News you won’t read in the dailies, which appear to be systematically forgetting about public housing (“The View From the Ground,” March 4): “Soon after the city launched the ‘Plan for Transformation’ [of the Chicago Housing Authority] in 1999, it summarily disbanded the 270- member CHA police force. At that time, city officials reassured CHA residents that the Chicago Police Department (CPD) had adequate resources to provide full police services to public housing communities.” Now Jamie Kalven reports that as of the end of 2002, the cash-strapped CHA had given the police department $36 million; it has authorized another $13.6-million transfer this year.

“Preachers should tell the truth about what happens to soldiers,” says evangelical preacher Tony Campolo, quoted by Martin Marty in “Context” (March 15). “It is too easy for us to forget what happens to young recruits who go into battle, and to ignore the fact that more than half of the listless, disillusioned homeless on our streets are veterans.”

If this is a bad neighbor, what would a good neighbor look like? From the spring issue of Nature Conservancy magazine: “Despite the absence of significant consumer demand, the Home Depot recently threw its support behind a Nature Conservancy project that aims to create a supply of certified wood from Indonesia, where unlawfully harvested wood–including protected species and trees felled in national parks–accounts for two-thirds of the wood cut annually….The Home Depot [annual sales $54 billion]…is giving the Conservancy $1 million to combat illegal logging and promote sustainable forest management over the next five years.”

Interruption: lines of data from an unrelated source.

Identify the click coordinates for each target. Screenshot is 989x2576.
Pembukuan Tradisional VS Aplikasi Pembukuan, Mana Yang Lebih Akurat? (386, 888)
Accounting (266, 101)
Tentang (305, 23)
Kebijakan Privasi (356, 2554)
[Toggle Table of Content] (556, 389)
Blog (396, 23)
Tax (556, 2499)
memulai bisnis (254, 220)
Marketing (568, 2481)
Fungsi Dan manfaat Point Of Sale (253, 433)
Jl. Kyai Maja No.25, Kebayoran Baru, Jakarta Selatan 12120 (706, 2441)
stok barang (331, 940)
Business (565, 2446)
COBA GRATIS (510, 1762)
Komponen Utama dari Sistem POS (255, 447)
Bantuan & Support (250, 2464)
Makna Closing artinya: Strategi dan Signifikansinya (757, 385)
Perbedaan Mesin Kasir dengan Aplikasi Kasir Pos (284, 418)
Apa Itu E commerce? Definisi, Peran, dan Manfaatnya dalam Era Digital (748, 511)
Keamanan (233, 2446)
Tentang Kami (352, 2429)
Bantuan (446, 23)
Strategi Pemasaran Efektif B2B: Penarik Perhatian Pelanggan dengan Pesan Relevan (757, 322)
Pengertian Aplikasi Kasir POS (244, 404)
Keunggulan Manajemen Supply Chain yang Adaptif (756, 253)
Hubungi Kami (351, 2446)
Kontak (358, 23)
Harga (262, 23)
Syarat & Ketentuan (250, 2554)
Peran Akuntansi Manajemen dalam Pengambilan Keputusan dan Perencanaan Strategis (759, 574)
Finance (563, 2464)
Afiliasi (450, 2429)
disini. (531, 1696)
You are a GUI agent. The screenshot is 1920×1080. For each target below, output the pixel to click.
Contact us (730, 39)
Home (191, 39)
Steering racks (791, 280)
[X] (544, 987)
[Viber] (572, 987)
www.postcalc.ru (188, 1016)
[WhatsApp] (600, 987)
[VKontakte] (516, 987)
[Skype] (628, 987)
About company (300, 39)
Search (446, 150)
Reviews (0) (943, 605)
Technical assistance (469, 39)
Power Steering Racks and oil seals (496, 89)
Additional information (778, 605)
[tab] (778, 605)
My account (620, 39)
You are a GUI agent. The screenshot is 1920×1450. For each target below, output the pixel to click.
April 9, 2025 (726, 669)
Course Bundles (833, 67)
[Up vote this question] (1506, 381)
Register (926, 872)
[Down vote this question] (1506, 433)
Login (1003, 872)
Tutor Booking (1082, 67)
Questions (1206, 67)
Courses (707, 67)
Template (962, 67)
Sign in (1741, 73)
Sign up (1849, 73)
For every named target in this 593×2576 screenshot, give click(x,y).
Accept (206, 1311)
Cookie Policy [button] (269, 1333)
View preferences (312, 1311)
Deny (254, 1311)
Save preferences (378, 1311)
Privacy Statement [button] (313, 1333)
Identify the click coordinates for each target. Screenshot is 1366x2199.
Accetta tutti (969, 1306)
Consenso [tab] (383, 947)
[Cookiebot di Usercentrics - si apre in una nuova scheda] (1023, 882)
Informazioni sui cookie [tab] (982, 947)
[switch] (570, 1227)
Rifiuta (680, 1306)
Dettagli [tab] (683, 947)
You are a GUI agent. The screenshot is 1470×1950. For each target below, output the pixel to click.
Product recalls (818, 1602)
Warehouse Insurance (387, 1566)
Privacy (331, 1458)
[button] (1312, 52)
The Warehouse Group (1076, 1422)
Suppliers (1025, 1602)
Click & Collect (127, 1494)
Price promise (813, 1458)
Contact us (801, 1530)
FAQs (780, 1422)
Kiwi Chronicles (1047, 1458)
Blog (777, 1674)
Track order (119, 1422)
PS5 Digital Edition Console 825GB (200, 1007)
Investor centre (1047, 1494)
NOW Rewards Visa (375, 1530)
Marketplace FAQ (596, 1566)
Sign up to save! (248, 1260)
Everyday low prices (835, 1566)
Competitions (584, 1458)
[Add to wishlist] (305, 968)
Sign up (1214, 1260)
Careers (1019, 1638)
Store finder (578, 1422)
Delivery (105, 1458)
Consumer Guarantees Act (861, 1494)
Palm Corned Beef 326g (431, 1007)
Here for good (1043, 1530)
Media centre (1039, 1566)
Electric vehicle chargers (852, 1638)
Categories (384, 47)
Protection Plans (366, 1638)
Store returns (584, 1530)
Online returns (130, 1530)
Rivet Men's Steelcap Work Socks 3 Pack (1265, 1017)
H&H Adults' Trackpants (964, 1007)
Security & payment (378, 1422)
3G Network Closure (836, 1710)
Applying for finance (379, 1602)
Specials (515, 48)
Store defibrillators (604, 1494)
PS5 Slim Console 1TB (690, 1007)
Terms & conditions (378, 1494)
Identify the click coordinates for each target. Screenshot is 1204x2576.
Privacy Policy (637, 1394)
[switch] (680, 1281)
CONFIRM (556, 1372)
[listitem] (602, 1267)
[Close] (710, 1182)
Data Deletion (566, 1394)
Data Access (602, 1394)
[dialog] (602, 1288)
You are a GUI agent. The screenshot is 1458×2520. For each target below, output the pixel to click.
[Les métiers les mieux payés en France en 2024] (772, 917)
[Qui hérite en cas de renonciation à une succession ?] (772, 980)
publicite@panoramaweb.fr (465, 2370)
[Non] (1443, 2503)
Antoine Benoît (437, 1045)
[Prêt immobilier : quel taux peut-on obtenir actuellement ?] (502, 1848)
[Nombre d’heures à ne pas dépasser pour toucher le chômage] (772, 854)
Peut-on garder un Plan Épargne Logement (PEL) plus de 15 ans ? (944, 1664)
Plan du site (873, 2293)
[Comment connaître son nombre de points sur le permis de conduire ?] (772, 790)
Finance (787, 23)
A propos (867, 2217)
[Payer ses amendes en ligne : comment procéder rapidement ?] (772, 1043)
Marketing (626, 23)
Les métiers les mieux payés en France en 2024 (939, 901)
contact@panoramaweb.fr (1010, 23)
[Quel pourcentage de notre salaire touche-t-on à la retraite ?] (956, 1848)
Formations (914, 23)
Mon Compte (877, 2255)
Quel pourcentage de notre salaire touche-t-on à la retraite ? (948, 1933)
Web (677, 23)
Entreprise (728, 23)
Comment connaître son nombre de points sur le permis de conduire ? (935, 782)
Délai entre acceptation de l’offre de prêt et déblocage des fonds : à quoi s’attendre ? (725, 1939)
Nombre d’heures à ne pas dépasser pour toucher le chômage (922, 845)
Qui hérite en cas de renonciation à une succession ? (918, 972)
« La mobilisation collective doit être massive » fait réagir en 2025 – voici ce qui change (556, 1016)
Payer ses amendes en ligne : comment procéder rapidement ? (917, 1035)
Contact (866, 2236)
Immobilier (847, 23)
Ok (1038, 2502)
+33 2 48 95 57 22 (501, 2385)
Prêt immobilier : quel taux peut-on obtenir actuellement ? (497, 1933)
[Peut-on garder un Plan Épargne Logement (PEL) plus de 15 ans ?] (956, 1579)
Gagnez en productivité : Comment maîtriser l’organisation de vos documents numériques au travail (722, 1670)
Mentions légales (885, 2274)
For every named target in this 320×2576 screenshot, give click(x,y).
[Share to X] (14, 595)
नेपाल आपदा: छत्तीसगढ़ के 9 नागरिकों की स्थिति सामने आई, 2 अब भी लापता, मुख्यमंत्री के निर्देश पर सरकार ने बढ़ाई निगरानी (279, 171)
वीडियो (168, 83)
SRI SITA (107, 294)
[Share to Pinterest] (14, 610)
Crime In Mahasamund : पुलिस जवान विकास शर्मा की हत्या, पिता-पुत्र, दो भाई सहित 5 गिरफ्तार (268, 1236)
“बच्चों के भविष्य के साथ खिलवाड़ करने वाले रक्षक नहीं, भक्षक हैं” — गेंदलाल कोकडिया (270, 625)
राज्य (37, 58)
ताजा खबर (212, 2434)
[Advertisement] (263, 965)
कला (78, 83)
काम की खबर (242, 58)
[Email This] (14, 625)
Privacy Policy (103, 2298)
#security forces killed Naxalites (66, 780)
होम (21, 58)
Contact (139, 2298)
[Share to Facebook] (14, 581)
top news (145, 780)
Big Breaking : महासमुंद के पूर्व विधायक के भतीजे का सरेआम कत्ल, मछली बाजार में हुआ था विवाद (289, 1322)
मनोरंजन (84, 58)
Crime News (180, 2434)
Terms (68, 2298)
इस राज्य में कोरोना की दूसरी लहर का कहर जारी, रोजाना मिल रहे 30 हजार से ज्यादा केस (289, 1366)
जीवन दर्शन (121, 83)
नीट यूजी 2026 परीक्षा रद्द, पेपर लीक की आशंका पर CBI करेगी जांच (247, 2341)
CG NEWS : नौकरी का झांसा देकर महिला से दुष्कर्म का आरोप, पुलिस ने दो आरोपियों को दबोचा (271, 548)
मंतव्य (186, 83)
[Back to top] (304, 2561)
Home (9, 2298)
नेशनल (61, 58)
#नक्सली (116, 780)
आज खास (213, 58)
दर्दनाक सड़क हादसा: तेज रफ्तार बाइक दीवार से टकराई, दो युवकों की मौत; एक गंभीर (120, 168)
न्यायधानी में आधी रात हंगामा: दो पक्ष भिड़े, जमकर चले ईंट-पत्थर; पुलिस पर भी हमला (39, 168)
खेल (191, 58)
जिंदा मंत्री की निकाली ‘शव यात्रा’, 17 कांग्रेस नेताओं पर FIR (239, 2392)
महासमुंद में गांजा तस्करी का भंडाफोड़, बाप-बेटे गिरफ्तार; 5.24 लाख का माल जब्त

Chicago has two of the ten “most enlightened” suburbs, if you can believe Peter Katz and Jay Walljasper’s article in Utne (March-April). They put “Hammond/Whiting/Gary” on their list for establishing a regional transit system, and Naperville for enacting “guidelines for maintaining the character of Naperville’s neighborhoods without stifling homeowners’ creativity.”

I’m outta here. According to a paper presented at last fall’s Chicago Federal Reserve Bank conference on the midwest workforce (“Chicago Fed Letter,” February), midwestern states have trouble attracting college graduates from elsewhere: “The percentage of college graduates… gained via in-migration was only 9.8% versus a U.S. average of 23.5%.”

Numerology by the lake. “For the Second City the number ‘Seven’ has always had a magical aura,” according to publicity for Gallery 400’s current exhibit, “Speculative Chicago: A Compendium of Architectural Innovation.” “Al Capone served only seven years, Mayor Daley the First died two years shy of his seventh term. Speculative Chicago brings together 7×7 designers working on speculative projects in and around Chicago. The exhibition comes some thirty-five (5xSeven) years after the Chicago Seven took on the Chicago Police Department and twenty-eight years (4xSeven) after the anti-Mies polemic, Chicago Architecture.”

The widening gap. According to the Illinois Statistical Abstract, published by the University of Illinois’ Institute of Government and Public Affairs (, the gap in per capita personal income is widening between metropolitan areas and rural areas of Illinois. In 1990 metro Illinois averaged $21,833 per person, compared to $15,118 in rural Illinois. In 2000 the figures were $33,497 and $22,616 respectively.